Install StreamDiffusion:

# For Latest Version (recommended)
pip install git+https://github.com/cumulo-autumn/StreamDiffusion.git@main#egg=streamdiffusion[tensorrt]

# Or for Stable Version
pip install streamdiffusion[tensorrt]

Install TensorRT extension:

python -m streamdiffusion.tools.install-tensorrt

(Only for Windows) You may need to install pywin32 additionally if you installed the Stable Version (pip install streamdiffusion[tensorrt]):

pip install --force-reinstall pywin32

For Developers

python setup.py develop easy_install streamdiffusion[tensorrt]
python -m streamdiffusion.tools.install-tensorrt

Docker Installation (TensorRT Ready)

git clone https://github.com/cumulo-autumn/StreamDiffusion.git
cd StreamDiffusion
docker build -t stream-diffusion:latest -f Dockerfile .
docker run --gpus all -it -v $(pwd):/home/ubuntu/streamdiffusion stream-diffusion:latest

Examples

StreamDiffusion provides various examples to demonstrate its capabilities, including real-time text-to-image and image-to-image generation.

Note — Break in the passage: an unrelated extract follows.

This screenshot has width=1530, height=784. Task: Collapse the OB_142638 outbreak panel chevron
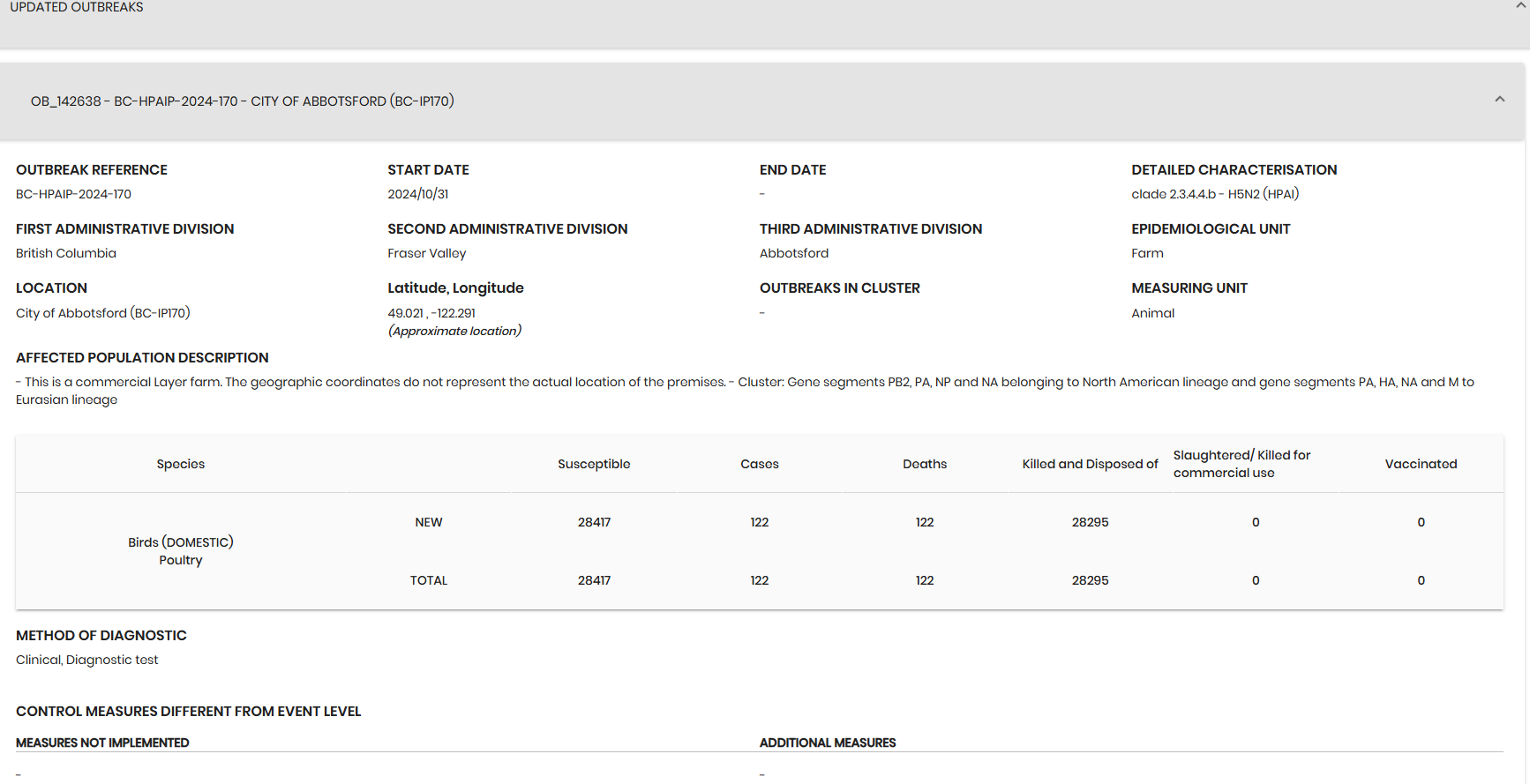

You can find more detailed examples in the examples directory of the repository.

Image-to-Image Example

This example shows how to use StreamDiffusion for real-time image-to-image generation:

import torch
from diffusers import AutoencoderTiny, StableDiffusionPipeline
from diffusers.utils import load_image

from streamdiffusion import StreamDiffusion
from streamdiffusion.image_utils import postprocess_image

pipe = StableDiffusionPipeline.from_pretrained("KBlueLeaf/kohaku-v2.1").to(
    device=torch.device("cuda"),
    dtype=torch.float16,
)

stream = StreamDiffusion(
    pipe,
    t_index_list=[32, 45],
    torch_dtype=torch.float16,
)

stream.load_lcm_lora()
stream.fuse_lora()
stream.vae = AutoencoderTiny.from_pretrained("madebyollin/taesd").to(device=pipe.device, dtype=pipe.dtype)
pipe.enable_xformers_memory_efficient_attention()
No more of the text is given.